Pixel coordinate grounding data
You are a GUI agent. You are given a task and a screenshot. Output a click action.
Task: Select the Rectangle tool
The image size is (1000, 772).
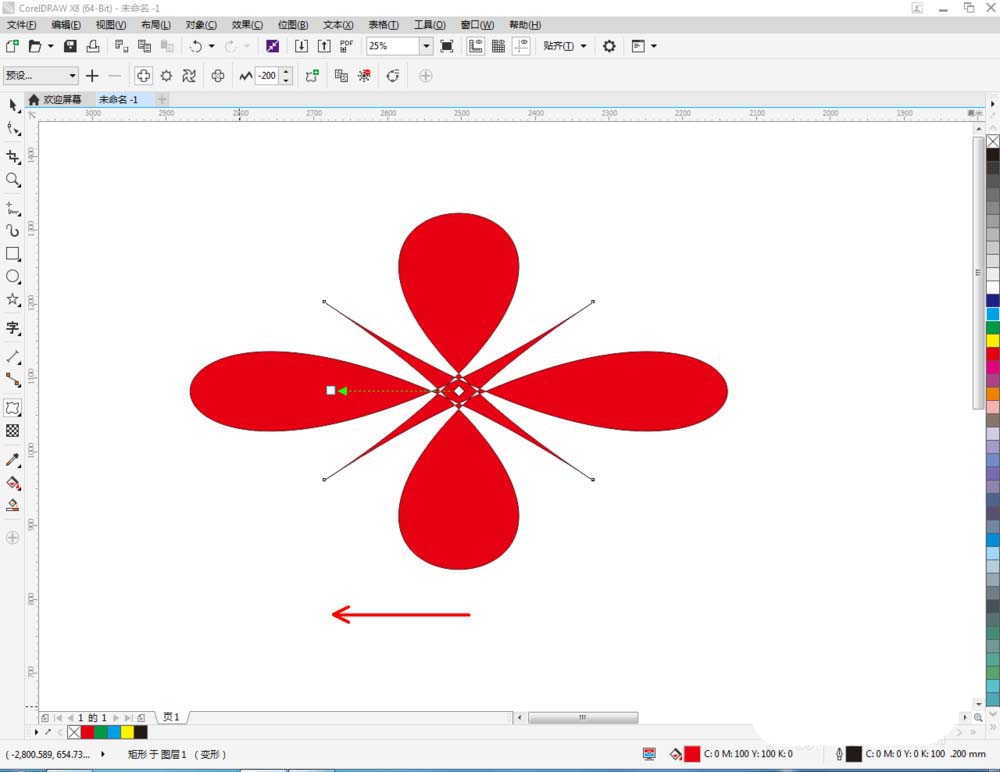coord(13,254)
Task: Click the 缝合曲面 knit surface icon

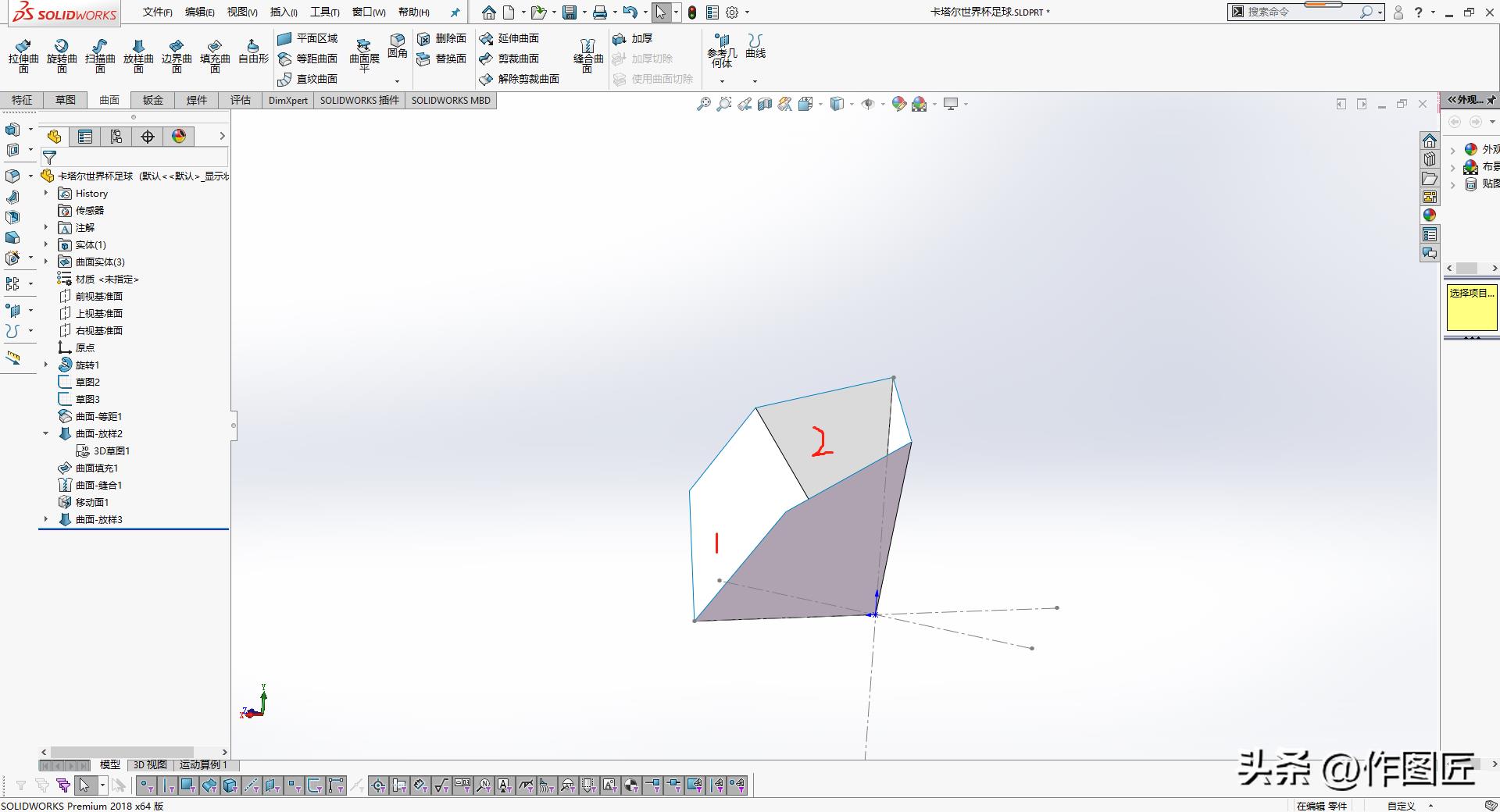Action: pos(588,55)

Your instructions
Skip every picture and transcribe the data above exactly.

Response area
You are a GUI agent. You are given a task and a screenshot. Output a click action.
Task: Select the Rectangle tool
The image size is (1000, 772).
coord(13,254)
Task: Click the 缝合曲面 knit surface icon

Action: pos(588,55)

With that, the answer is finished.